Abstract:Linguistic knowledge plays a crucial role in spoken language comprehension. It provides essential semantic and syntactic context for speech perception in noisy environments. However, most speech enhancement (SE) methods predominantly rely on acoustic features to learn the mapping relationship between noisy and clean speech, with limited exploration of linguistic integration. While text-informed SE approaches have been investigated, they often require explicit speech-text alignment or externally provided textual data, constraining their practicality in real-world scenarios. Additionally, using text as input poses challenges in aligning linguistic and acoustic representations due to their inherent differences.
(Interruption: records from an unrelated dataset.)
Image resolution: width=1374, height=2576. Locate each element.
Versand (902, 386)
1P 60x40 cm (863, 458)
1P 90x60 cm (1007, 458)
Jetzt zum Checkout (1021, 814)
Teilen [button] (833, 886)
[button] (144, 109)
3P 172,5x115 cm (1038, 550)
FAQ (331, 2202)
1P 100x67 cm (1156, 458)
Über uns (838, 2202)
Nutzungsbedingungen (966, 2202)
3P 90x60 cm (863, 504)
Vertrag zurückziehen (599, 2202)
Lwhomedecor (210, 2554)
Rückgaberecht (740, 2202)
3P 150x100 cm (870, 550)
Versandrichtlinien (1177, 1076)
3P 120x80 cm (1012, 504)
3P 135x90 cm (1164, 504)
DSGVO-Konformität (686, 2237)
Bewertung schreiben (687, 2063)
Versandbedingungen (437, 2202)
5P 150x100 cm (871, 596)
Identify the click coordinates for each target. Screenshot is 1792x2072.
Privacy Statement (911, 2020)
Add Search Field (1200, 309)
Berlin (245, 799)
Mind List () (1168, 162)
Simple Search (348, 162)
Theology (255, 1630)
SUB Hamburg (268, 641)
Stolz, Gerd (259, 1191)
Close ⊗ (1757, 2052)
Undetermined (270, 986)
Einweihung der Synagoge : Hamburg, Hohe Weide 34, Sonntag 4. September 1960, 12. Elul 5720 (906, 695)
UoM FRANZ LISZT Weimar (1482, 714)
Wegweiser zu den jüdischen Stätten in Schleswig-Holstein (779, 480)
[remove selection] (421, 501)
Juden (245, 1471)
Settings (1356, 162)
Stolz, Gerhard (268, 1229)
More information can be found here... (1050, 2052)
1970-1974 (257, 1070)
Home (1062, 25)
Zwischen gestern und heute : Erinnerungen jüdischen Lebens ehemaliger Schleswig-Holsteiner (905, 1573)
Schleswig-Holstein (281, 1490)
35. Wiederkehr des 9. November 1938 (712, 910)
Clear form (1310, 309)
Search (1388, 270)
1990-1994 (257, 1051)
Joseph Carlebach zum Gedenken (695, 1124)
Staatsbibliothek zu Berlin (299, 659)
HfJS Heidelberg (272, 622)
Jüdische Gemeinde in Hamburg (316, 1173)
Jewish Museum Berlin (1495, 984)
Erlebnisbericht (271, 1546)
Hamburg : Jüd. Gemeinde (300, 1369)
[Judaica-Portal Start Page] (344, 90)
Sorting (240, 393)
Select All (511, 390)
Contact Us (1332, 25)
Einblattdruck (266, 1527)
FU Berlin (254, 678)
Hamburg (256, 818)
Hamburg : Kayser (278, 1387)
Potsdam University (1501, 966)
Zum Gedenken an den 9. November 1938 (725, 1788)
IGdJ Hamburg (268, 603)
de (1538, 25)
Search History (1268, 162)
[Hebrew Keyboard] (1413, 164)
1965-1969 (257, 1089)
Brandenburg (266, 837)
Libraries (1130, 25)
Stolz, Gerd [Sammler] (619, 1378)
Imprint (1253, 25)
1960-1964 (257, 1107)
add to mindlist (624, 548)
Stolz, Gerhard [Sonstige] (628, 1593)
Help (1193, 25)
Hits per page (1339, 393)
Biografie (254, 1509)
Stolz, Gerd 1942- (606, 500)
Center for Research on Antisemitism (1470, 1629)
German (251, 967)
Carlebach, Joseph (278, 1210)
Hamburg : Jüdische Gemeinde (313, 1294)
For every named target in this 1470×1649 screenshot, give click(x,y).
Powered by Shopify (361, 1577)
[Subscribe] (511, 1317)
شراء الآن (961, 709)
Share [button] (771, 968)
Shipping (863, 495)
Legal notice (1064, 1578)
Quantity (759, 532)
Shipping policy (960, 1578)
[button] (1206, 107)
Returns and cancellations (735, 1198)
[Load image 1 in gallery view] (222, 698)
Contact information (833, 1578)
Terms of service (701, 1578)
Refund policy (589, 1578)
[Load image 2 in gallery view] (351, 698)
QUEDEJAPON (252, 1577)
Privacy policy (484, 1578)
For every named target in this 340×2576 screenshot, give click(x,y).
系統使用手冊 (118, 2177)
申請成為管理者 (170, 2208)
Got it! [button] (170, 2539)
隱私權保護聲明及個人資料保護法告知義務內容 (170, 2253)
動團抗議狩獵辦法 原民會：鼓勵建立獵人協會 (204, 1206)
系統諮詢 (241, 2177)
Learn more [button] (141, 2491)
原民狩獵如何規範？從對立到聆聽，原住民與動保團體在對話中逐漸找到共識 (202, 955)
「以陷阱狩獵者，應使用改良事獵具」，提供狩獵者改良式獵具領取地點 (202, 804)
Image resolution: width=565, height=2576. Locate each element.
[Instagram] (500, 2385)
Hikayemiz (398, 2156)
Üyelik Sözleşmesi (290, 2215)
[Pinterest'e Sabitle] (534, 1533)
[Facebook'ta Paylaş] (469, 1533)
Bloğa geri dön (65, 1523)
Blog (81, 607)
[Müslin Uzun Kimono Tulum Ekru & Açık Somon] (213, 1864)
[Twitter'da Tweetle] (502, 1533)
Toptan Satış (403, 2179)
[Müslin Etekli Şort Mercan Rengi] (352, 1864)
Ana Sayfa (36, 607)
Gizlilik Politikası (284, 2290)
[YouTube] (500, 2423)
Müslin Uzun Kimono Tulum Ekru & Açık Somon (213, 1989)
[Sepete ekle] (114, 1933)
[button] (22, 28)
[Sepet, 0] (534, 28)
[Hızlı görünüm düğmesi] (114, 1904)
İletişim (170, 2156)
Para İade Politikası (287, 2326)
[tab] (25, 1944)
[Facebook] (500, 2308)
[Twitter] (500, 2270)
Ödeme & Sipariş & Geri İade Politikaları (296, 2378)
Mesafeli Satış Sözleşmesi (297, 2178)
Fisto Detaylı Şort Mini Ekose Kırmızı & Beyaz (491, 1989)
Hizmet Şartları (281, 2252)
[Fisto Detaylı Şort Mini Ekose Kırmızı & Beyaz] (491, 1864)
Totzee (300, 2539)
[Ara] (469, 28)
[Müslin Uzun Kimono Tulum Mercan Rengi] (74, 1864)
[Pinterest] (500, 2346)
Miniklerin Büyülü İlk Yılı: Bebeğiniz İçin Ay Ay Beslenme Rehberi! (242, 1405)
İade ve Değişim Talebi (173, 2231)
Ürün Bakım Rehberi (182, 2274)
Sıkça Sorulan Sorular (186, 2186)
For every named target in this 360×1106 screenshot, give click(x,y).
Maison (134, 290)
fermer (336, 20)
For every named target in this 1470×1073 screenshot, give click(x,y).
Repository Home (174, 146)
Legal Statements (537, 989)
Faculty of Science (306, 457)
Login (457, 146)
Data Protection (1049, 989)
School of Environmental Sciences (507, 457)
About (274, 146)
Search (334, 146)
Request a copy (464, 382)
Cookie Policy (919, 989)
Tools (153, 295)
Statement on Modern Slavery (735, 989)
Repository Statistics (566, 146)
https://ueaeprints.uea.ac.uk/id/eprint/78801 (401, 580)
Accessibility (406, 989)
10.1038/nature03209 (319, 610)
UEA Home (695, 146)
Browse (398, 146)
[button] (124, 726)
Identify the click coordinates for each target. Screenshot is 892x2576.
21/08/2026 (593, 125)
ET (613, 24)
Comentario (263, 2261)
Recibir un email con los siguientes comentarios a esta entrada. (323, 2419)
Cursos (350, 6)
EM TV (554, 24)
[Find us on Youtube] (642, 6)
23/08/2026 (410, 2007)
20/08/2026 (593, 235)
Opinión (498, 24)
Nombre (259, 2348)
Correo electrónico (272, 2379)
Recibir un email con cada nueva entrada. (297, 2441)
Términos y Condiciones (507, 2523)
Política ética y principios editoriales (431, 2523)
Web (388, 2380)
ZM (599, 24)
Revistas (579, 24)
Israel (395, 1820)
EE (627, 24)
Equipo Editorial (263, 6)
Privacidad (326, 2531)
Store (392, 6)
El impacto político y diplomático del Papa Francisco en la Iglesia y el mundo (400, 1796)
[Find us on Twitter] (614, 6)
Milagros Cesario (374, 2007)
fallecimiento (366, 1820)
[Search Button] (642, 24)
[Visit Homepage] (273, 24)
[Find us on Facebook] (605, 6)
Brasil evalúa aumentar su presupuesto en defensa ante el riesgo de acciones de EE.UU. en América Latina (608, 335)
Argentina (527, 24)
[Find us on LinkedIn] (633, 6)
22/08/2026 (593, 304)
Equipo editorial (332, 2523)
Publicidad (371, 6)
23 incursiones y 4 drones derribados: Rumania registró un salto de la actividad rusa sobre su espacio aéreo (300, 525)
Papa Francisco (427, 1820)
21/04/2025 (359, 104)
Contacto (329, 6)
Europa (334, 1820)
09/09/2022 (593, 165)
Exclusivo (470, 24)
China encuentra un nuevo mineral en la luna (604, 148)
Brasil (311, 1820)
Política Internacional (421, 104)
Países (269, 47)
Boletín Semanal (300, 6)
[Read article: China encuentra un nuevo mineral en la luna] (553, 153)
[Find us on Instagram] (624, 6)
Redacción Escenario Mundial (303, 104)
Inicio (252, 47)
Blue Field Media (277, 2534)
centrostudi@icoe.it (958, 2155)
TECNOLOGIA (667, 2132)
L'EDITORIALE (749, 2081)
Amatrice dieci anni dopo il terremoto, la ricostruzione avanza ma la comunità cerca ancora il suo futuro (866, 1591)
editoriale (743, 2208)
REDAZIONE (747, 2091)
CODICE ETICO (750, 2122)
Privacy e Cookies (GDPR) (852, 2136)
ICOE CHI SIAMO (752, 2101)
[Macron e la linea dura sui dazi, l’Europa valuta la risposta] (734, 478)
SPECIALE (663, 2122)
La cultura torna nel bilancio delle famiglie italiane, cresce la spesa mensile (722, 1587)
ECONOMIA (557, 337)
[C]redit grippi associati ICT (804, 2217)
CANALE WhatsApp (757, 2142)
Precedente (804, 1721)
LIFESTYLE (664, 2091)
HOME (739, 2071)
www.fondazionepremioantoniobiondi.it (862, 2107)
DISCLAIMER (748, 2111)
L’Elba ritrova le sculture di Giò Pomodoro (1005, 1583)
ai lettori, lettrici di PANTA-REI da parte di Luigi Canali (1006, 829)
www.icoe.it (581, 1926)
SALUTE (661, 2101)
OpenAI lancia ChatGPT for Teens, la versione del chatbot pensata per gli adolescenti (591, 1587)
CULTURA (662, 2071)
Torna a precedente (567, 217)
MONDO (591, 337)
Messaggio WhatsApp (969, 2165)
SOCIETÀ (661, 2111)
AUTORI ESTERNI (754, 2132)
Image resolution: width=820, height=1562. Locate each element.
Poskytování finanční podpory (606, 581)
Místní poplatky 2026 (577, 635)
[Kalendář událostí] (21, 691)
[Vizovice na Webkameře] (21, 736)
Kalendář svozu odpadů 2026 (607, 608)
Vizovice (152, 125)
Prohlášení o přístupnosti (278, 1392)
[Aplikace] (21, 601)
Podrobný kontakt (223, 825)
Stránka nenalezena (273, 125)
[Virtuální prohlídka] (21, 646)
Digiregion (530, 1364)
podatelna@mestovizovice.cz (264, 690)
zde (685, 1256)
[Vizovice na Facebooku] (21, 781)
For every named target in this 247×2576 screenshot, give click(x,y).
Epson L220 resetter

In this study, we propose the Cross-Modality Knowledge Transfer (CMKT) learning framework, which leverages pre-trained large language models (LLMs) to infuse linguistic knowledge into SE models without requiring text input or LLMs during inference. Furthermore, we introduce a misalignment strategy to improve knowledge transfer. This strategy applies controlled temporal shifts, encouraging the model to learn more robust representations. Experimental evaluations demonstrate that CMKT consistently outperforms baseline models across various SE architectures and LLM embeddings, highlighting its adaptability to different configurations. Additionally, results on Mandarin and English datasets confirm its effectiveness across diverse linguistic conditions, further validating its robustness. Moreover, CMKT remains effective even in scenarios without textual data, underscoring its practicality for real-world applications. By bridging the gap between linguistic and acoustic modalities, CMKT offers a scalable and innovative solution for integrating linguistic knowledge into SE models, leading to substantial improvements in both intelligibility and enhancement performance.